### PROMPT
Give back the entries exactly, ending with the "Given: Click the orange chain link icon" line.

(Stored data entries)
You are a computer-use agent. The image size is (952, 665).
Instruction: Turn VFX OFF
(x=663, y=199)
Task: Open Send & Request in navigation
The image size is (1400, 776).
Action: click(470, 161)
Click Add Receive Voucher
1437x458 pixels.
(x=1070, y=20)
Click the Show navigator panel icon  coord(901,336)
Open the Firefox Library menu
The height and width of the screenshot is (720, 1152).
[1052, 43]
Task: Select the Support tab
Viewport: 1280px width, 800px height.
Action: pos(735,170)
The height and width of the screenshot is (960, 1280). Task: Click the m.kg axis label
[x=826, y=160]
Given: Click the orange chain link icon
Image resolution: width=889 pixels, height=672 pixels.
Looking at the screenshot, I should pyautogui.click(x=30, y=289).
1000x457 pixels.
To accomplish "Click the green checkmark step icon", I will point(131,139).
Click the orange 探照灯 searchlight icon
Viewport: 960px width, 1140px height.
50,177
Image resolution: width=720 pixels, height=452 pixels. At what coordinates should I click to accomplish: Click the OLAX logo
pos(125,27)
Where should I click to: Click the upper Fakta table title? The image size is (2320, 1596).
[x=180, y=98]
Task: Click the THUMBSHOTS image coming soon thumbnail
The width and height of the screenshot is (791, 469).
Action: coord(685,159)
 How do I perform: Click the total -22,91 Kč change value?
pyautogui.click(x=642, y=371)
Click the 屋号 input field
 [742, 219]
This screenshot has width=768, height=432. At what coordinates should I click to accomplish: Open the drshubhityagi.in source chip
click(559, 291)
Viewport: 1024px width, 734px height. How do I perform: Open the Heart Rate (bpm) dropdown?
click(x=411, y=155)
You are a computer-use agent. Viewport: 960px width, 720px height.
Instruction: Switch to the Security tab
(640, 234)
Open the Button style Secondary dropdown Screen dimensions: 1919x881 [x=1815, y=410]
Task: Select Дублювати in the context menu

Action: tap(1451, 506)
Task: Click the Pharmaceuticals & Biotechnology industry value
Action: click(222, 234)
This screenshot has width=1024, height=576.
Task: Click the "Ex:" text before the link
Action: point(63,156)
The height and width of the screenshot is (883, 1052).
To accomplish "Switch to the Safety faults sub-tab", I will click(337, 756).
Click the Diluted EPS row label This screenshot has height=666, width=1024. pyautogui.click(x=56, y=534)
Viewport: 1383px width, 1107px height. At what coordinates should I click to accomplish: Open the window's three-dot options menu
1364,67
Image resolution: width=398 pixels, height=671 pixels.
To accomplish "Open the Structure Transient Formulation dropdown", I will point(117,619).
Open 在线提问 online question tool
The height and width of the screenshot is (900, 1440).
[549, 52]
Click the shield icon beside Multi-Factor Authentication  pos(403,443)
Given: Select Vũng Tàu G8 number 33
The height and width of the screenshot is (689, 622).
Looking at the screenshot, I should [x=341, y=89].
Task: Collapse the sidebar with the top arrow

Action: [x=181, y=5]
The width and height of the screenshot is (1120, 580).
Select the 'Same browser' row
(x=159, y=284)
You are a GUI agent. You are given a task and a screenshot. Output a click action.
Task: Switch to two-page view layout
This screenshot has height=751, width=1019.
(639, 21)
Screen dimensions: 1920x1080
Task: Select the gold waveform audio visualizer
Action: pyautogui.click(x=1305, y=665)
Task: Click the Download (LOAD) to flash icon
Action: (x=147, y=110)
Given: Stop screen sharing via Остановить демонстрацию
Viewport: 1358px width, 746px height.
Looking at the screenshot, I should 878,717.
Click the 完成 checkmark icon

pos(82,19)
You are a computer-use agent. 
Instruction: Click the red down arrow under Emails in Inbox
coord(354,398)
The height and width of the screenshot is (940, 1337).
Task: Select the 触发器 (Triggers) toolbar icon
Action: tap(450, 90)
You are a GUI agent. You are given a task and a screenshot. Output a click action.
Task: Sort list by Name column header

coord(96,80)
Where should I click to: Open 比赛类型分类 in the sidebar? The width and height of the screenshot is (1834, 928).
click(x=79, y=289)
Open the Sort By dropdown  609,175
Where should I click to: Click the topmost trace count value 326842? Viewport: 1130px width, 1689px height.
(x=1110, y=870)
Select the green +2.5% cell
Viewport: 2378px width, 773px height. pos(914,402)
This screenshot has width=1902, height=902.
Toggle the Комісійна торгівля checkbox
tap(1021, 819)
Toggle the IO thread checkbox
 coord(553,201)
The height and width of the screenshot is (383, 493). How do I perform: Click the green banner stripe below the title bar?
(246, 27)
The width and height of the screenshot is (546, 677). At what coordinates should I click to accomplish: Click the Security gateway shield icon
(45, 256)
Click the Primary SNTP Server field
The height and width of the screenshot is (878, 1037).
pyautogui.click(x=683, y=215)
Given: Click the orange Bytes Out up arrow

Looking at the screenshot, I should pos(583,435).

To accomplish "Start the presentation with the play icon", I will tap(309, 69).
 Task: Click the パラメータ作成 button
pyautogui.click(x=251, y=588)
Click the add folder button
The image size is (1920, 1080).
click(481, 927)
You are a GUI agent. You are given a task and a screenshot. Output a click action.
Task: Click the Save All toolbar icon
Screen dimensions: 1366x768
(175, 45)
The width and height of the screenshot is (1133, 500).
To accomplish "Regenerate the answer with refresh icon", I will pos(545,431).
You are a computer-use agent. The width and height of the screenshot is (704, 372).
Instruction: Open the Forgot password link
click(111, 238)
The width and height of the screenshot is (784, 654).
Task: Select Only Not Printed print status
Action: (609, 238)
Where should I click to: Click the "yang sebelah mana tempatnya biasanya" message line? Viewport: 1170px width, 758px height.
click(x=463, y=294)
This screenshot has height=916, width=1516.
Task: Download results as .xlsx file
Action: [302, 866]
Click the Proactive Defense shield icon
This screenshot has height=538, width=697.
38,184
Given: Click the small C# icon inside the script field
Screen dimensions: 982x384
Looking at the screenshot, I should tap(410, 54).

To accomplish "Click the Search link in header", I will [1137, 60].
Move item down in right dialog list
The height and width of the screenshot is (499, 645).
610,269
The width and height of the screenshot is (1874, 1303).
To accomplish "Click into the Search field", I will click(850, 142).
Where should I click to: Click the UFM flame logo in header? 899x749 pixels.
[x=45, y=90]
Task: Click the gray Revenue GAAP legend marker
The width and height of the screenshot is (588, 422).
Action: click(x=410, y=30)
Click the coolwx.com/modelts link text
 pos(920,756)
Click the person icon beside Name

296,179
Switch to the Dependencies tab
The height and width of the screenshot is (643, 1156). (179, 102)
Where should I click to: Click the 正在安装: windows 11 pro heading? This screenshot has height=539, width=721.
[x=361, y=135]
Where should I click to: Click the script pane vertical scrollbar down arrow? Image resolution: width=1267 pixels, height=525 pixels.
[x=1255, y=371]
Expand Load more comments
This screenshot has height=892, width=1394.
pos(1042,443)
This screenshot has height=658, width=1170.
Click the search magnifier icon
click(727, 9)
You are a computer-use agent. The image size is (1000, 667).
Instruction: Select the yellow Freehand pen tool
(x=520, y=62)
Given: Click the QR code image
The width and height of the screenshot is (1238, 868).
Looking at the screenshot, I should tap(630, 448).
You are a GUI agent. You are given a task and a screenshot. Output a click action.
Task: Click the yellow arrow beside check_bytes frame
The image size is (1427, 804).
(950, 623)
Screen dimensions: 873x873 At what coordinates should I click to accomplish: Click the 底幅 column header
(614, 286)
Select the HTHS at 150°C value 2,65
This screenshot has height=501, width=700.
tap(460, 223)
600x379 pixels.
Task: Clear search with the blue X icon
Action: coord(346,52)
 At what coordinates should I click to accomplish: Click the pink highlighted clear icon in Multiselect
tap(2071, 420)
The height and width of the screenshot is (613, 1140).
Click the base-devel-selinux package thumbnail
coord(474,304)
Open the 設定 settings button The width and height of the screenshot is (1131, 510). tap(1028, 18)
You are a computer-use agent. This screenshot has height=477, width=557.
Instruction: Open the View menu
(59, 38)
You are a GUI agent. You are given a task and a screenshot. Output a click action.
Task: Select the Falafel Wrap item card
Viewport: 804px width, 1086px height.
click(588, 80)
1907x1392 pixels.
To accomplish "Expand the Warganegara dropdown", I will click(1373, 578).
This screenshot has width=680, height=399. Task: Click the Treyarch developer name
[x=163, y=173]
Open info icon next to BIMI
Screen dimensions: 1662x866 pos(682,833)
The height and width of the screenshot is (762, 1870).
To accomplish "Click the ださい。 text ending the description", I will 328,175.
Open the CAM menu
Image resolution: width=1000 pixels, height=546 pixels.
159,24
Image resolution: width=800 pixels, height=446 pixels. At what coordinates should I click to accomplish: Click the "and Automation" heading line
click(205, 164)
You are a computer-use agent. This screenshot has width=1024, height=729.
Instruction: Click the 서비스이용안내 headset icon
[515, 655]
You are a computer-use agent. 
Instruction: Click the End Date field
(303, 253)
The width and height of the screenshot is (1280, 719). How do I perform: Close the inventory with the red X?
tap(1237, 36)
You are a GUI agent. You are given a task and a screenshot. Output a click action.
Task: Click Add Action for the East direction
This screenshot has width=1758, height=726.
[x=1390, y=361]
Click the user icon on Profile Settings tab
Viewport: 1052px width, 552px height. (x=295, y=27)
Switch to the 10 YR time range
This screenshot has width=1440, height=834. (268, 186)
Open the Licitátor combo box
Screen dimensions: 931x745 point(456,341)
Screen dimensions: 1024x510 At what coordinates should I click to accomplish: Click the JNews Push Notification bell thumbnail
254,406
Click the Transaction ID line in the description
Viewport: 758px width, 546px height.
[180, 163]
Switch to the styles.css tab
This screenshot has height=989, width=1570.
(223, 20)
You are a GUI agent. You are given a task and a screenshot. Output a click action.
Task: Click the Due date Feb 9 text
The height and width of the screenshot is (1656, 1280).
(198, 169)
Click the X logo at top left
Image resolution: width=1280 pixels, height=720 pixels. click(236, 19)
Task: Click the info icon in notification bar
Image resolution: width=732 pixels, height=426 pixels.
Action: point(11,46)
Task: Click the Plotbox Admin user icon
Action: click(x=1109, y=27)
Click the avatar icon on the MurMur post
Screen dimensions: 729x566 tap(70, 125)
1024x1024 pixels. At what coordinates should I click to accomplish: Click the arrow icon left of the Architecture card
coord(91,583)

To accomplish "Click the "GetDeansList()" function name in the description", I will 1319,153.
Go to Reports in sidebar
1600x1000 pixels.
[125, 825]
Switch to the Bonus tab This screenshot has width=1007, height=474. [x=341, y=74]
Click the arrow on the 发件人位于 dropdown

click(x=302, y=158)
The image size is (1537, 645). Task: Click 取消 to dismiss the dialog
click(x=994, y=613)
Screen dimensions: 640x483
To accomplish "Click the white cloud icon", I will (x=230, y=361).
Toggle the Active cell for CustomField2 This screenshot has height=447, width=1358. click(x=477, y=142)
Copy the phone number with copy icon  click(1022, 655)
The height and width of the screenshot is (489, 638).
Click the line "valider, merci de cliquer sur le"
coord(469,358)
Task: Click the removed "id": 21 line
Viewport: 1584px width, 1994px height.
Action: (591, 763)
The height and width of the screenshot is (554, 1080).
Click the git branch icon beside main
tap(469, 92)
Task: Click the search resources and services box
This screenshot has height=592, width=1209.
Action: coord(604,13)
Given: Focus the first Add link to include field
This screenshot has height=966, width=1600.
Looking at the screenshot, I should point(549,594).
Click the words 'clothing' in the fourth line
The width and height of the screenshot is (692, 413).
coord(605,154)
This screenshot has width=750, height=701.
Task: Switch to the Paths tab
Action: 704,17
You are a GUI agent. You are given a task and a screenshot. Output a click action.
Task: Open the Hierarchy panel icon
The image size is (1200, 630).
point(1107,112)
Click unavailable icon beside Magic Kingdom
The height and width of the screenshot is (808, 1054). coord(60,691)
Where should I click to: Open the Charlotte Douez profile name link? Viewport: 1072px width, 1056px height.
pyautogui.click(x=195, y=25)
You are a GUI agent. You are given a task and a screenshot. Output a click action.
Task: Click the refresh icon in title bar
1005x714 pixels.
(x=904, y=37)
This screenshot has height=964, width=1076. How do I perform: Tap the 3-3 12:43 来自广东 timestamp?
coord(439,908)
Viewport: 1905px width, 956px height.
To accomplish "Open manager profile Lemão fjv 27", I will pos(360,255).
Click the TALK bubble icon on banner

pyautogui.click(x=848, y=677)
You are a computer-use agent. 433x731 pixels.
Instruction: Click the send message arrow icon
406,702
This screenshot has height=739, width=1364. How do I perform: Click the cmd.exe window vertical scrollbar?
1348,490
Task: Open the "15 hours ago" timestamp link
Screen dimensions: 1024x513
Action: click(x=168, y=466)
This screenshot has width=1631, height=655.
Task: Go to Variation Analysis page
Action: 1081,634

### SOLUTION BELOW
You are a computer-use agent. The image size is (952, 665).
Instruction: Turn VFX OFF
(x=663, y=199)
Task: Open Send & Request in navigation
The image size is (1400, 776).
Action: click(470, 161)
Click Add Receive Voucher
1437x458 pixels.
(x=1070, y=20)
Click the Show navigator panel icon  coord(901,336)
Open the Firefox Library menu
The height and width of the screenshot is (720, 1152).
[1052, 43]
Task: Select the Support tab
Viewport: 1280px width, 800px height.
Action: pos(735,170)
The height and width of the screenshot is (960, 1280). Task: Click the m.kg axis label
[x=826, y=160]
Given: Click the orange chain link icon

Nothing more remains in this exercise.